肉じゃが調理の際の惨状を柚も目にしてるだけに、葉月を決して野放しにはできないとわかっていた。
「それはそうだけど……でも、効果的な対策なんてあるの?
あの子、意外に行動的でしょう」
「確かに……野菜を洗うようにお願いしても、いつの間にか包丁を握っていかねないからな」
気がつけば包丁を持っている。その時点で完全に危ない人間である。
しかし葉月の場合は、さらにそこからひとひねり加えられる。
天下無敵のどーんで、まな板に乗っている野菜を、頭上から振り下ろした包丁で真っ二つにするのだ。実際に現場を目撃した際の衝撃は凄まじいものがある。
危惧する実希子に賛同しつつ、好美はなんとか葉月を包丁から引き離す方法を考える。
「葉月の料理の腕が上達すれば、問題ないんだけどな……」
「それはそうね。でも、教えるのはかなり大変そうよ」
提案者の実希子でさえも、柚の指摘に「そのとおりなんだよな」と頷く。
そして今日もやはり、葉月ちゃん対策会議はなんら成果を上げられずに、解散を余儀なくされた。
*
好美が学校へ到着すると、すでに先に来ていた葉月と実希子が、なにやら楽しそうに会話をしていた。
他の面々も加わっており、一見しただけでクラスの仲の良さがわかる。良いことだなとほっこりしつつ、好美が席に着くと、やはり早めに来ていた柚がやってきた。
「おはよう」
挨拶を交わしてから、好美もクラスの中にある大きな輪の中に加わろうとすると、何故か柚が制止してきた。
「どうしたの、柚ちゃん」
「精神状態が不安定なら止めておくべきね。葉月ちゃんたちの話題は料理よ」
「な、な、なんですって……!」
爽やかな朝の雰囲気が、粉々に破戒されてしまったかのごとき錯角に陥る。
たった一回の調理実習で、ここまでの精神的ダメージを他人に与えられるのだから、ある意味では葉月の料理の腕前は免許皆伝だった。
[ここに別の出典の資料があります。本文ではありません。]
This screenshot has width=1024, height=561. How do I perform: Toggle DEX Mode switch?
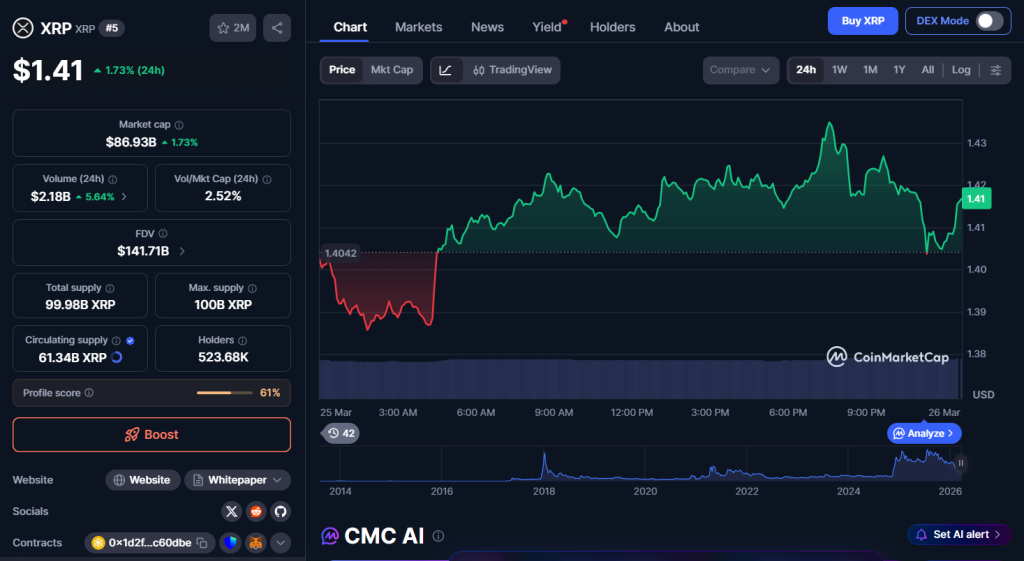(x=989, y=21)
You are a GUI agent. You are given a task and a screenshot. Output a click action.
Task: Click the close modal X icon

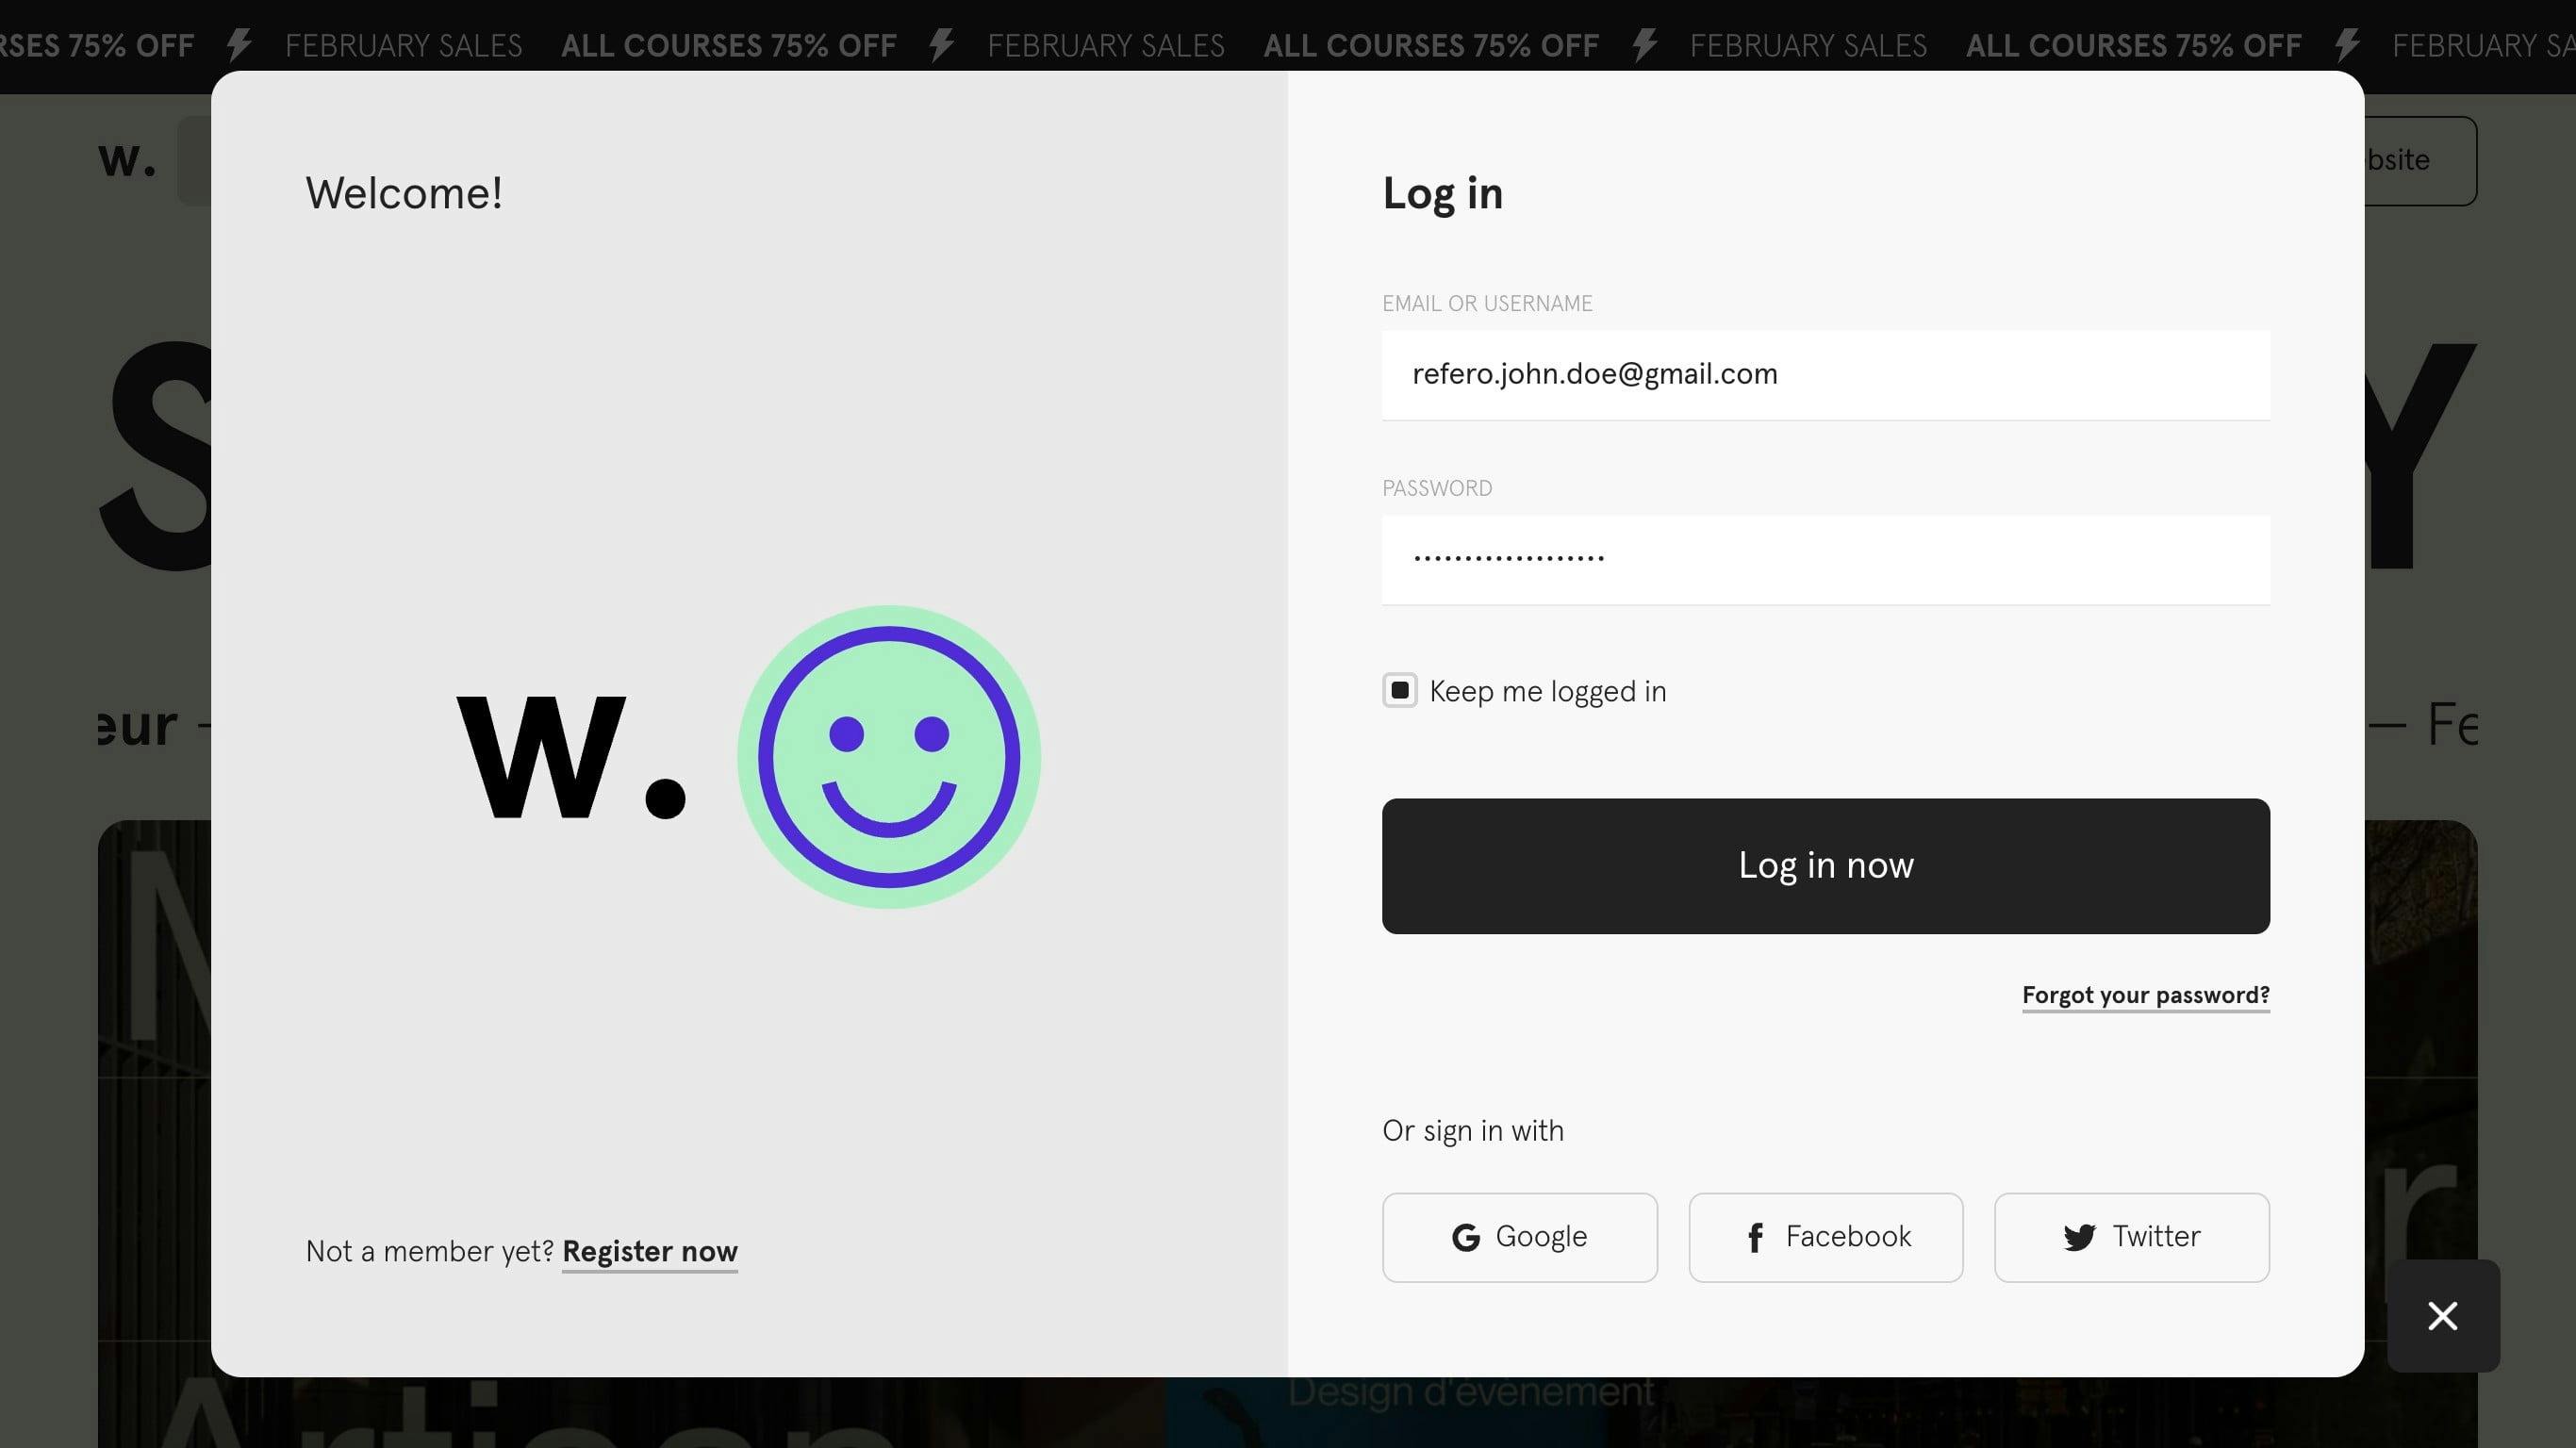pyautogui.click(x=2443, y=1315)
「どうやら、葉月ちゃんがお母さんに頼んで、料理を本格的に教えてもらったらしいわ」
「そ、そうなの。それで、成果のほどは?」
「上手くいったらしいわ。ご両親ともに美味しく食べてくれたって」
なら、大丈夫ねと好美は胸を撫で下ろす。
けれど室戸柚がそこへ不必要な追い討ちを放ってくる。
「ただ……すべて、葉月ちゃん談だけどね」
「……話を盛ってるかもしれないのね」
親友を疑うのは気が引けるが、話を丸々信じていると、後にとんでもない事態になりかねない。
なにせ免許皆伝と言われていた腕前が、この間の調理実習における包丁さばきだったのだ。
生唾を飲み込んだあと、意を決して好美も輪の中へ加わろうとする。
しかしその前に実希子が、好美のところへやってきた。入れ替わりに、今度は柚が葉月の話し相手を務めにいく。
何のローテーションかと思ったが、葉月に聞こえないところで実希子と少し会話したかったので、この展開を好都合だと好美は受け止める。
片手を上げて「よっ」と挨拶をしてきた実希子に、葉月との会話の具体的内容を求める。
「葉月ちゃん……肉じゃがを作れるようになったんですってね」
「ああ、そうみたいだよ。やっぱり葉月も、あのままじゃマズいと思ってたんだろうな。これで、対策会議の必要はなくなるかもしれないな」
「そうね……それが一番だわ」
今現在、もっとも危惧しているのは葉月の包丁の扱い。
これが解決されれば、いらない心労を増やす必要もなくなる。
今度こそは平和な日々が訪れるようにと好美は心の中で祈る。
これからわずか数十分後に、砕け散る願いとも知らずに。